FoMoH: A clinically meaningful foundation model evaluation for structured electronic health records
Journal:
arXiv
Published Date:
May 22, 2025
Abstract
Foundation models hold significant promise in healthcare, given their
capacity to extract meaningful representations independent of downstream tasks.
This property has enabled state-of-the-art performance across several clinical
applications trained on structured electronic health record (EHR) data, even in
settings with limited labeled data, a prevalent challenge in healthcare.

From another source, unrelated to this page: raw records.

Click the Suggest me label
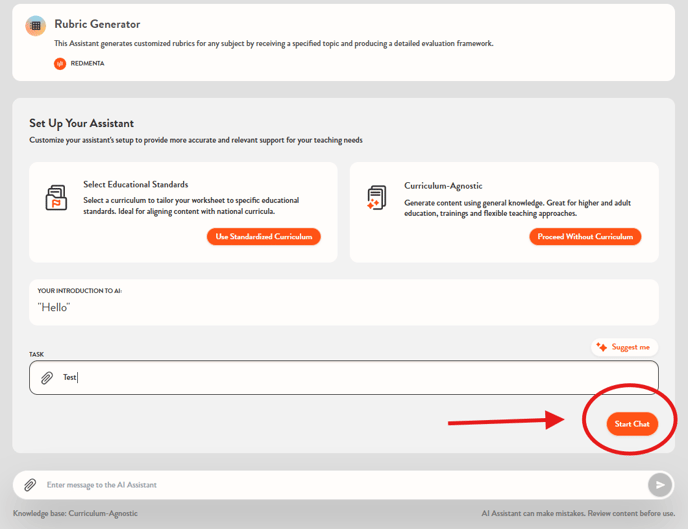The width and height of the screenshot is (688, 529). click(630, 347)
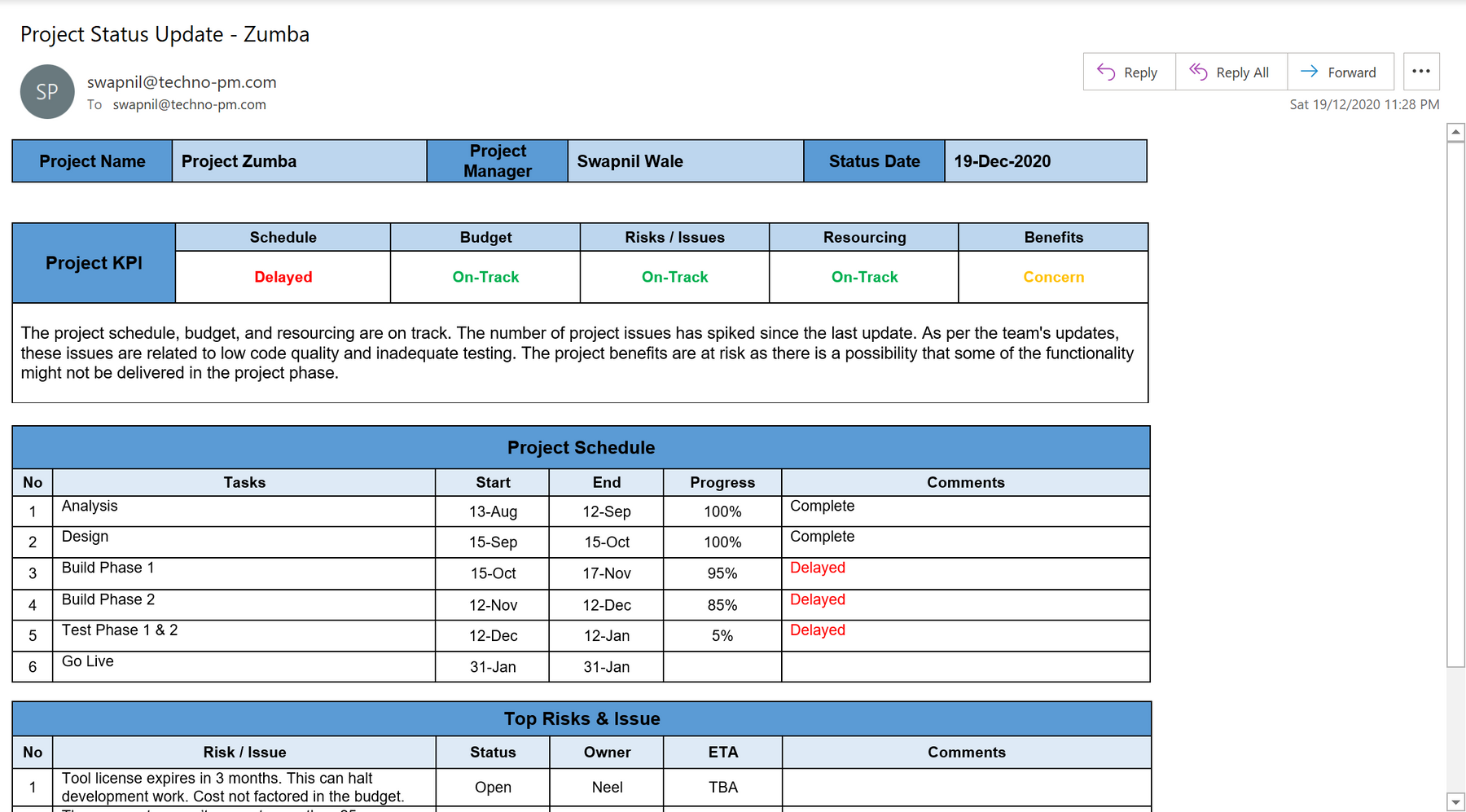Click the Reply arrow icon
The height and width of the screenshot is (812, 1466).
(1105, 72)
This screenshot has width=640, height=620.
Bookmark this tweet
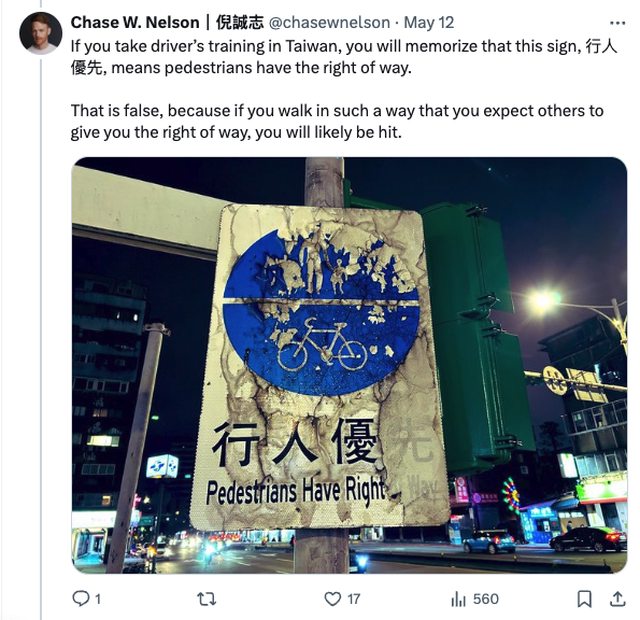584,599
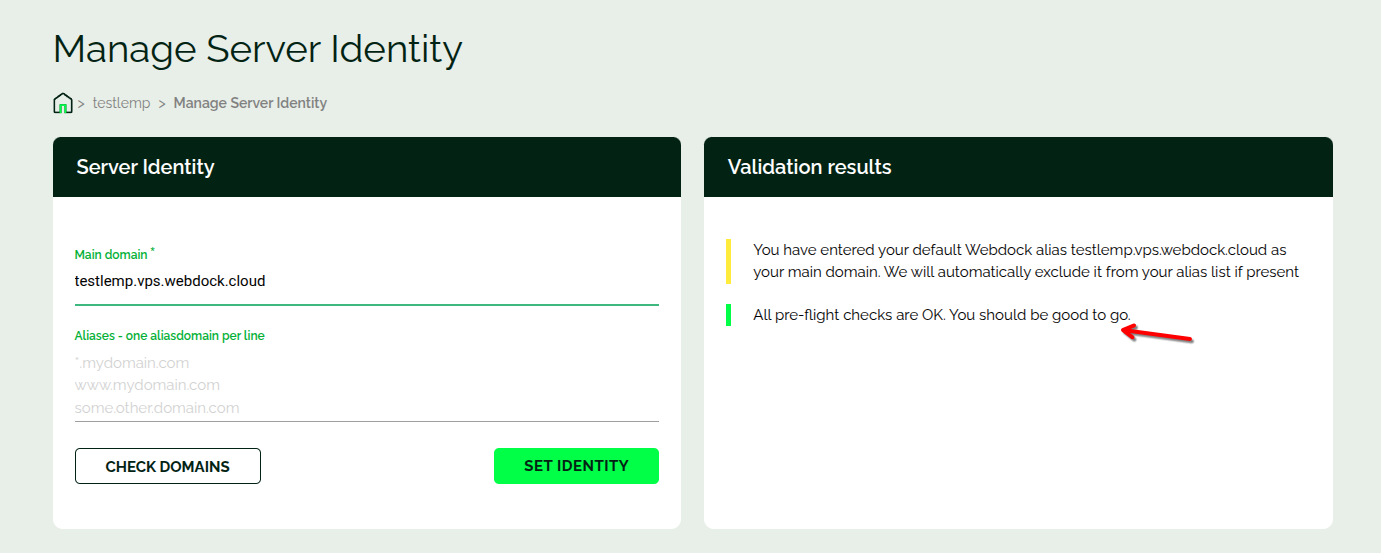Click the breadcrumb separator after testlemp
This screenshot has height=553, width=1381.
tap(162, 103)
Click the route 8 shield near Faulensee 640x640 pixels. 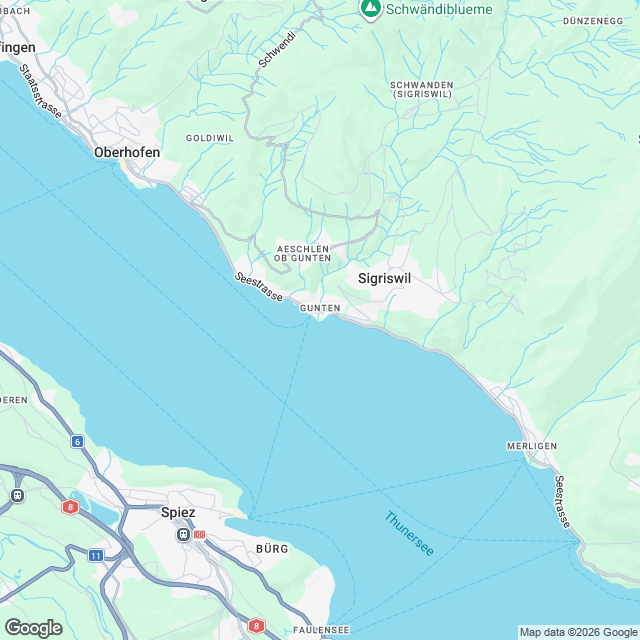256,626
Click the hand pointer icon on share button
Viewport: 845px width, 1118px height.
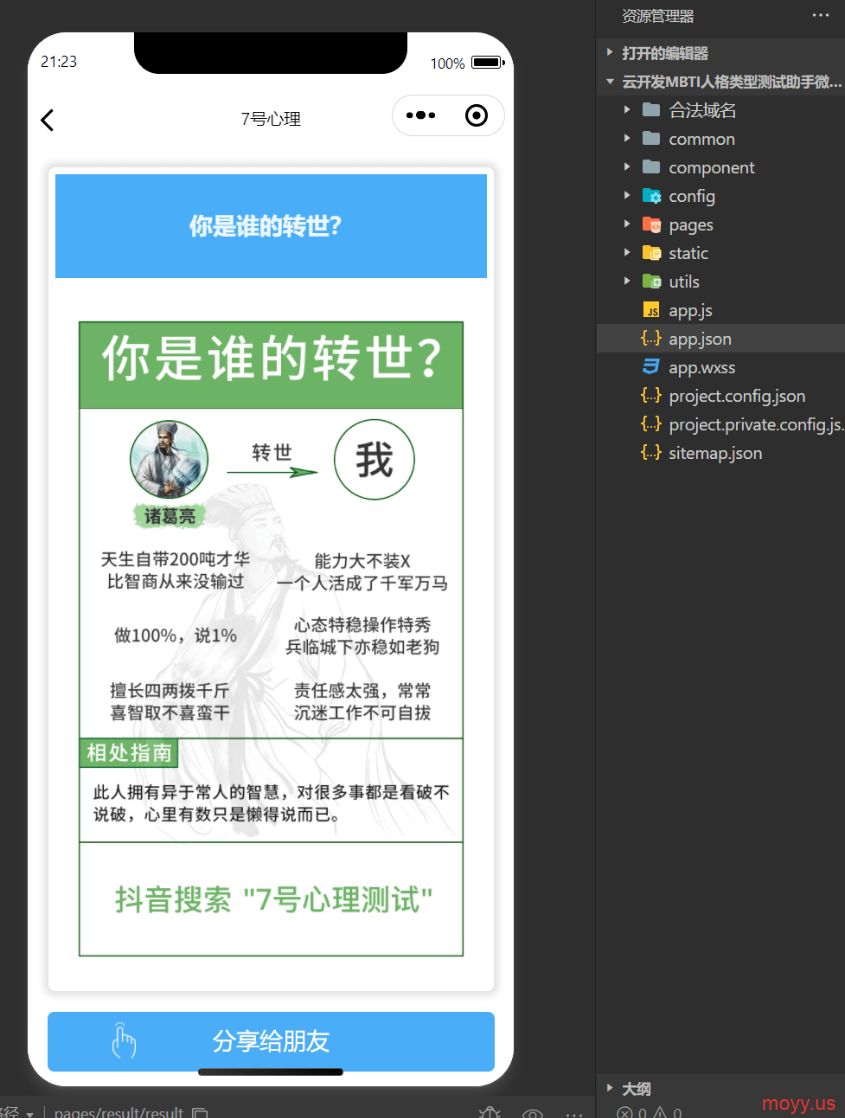coord(123,1041)
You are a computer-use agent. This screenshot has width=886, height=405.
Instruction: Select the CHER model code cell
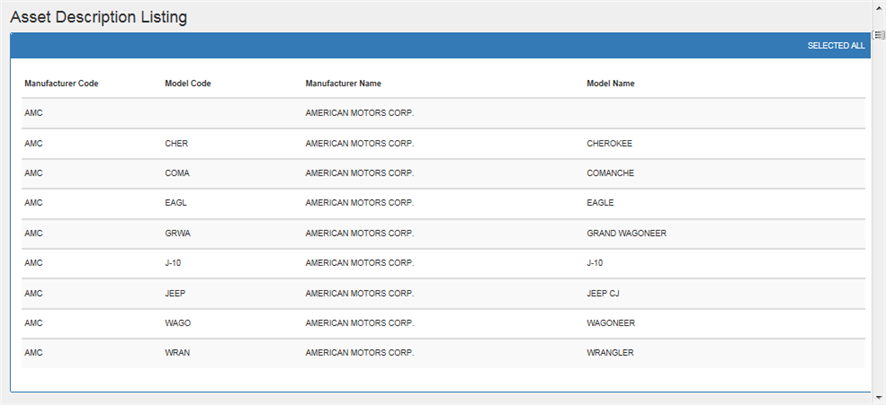pyautogui.click(x=176, y=143)
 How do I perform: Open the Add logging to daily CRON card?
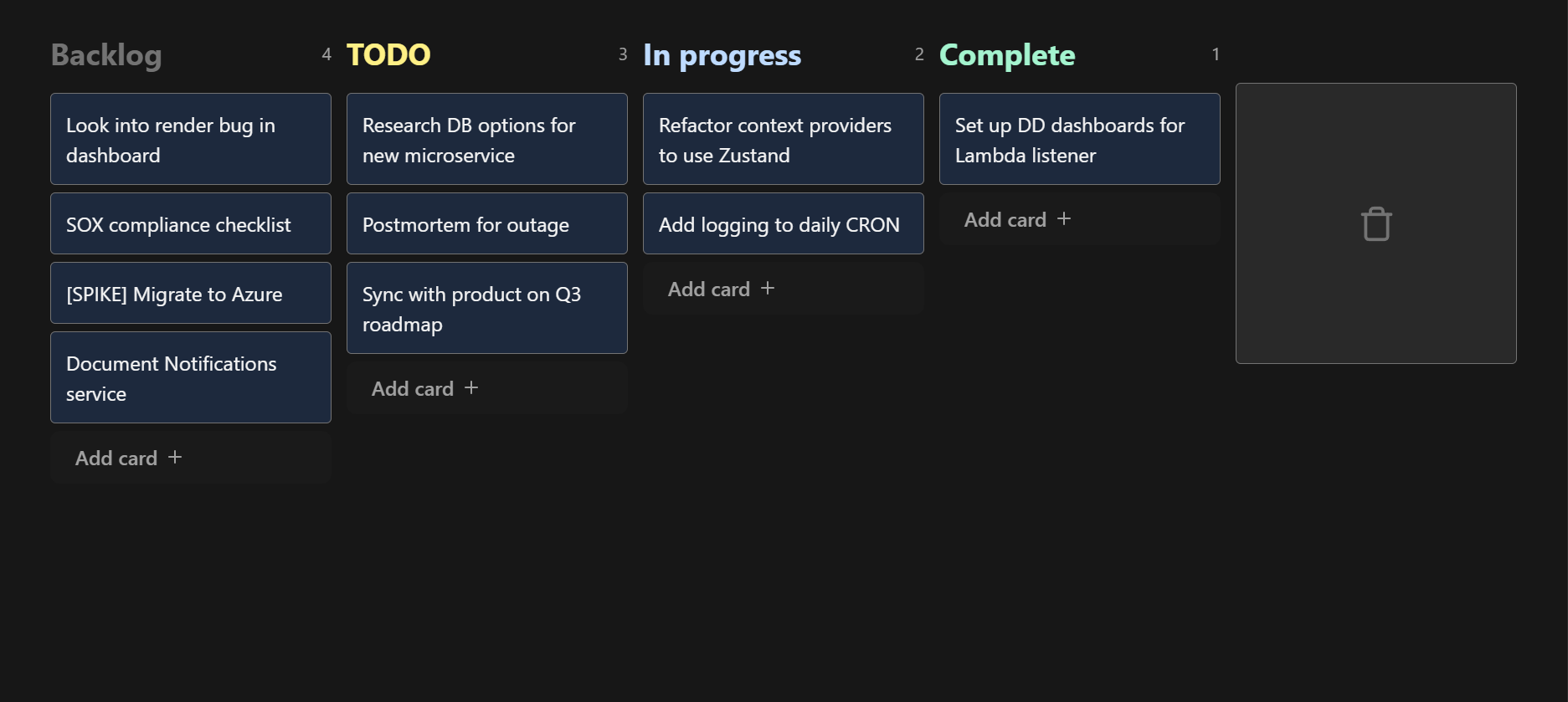tap(783, 223)

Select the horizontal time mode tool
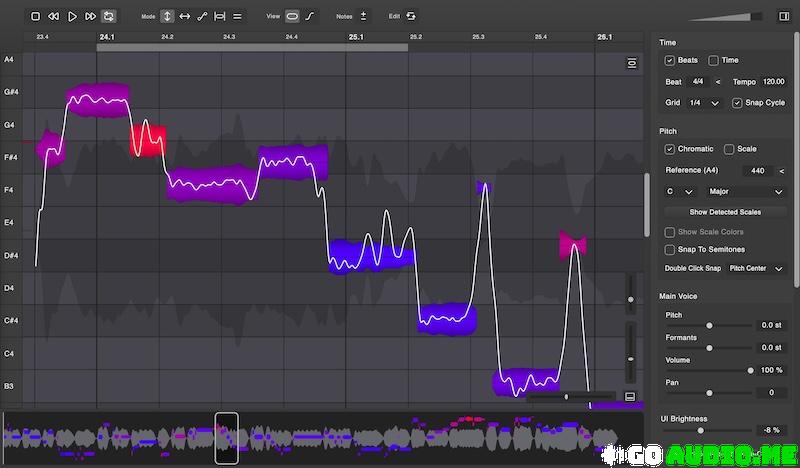[184, 16]

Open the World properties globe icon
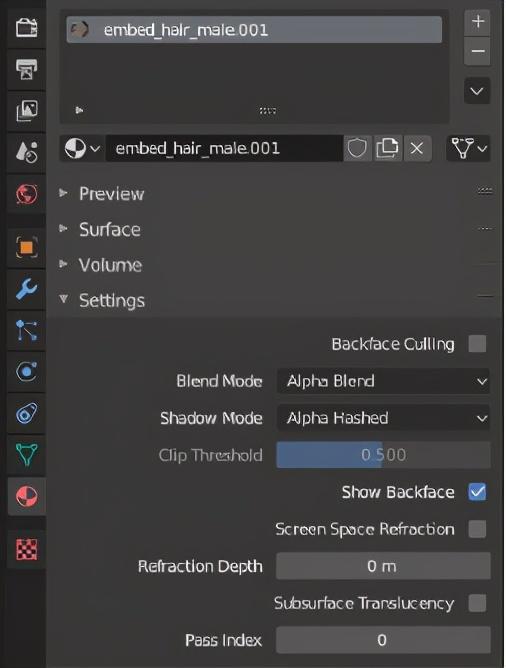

However, there is little consensus on these models' potential for clinical
utility due to the lack of desiderata of comprehensive and meaningful tasks and
sufficiently diverse evaluations to characterize the benefit over conventional
supervised learning. To address this gap, we propose a suite of clinically
meaningful tasks spanning patient outcomes, early prediction of acute and
chronic conditions, including desiderata for robust evaluations. We evaluate
state-of-the-art foundation models on EHR data consisting of 5 million patients
from Columbia University Irving Medical Center (CUMC), a large urban academic
medical center in New York City, across 14 clinically relevant tasks. We
measure overall accuracy, calibration, and subpopulation performance to surface
tradeoffs based on the choice of pre-training, tokenization, and data
representation strategies. Our study aims to advance the empirical evaluation
of structured EHR foundation models and guide the development of future
healthcare foundation models.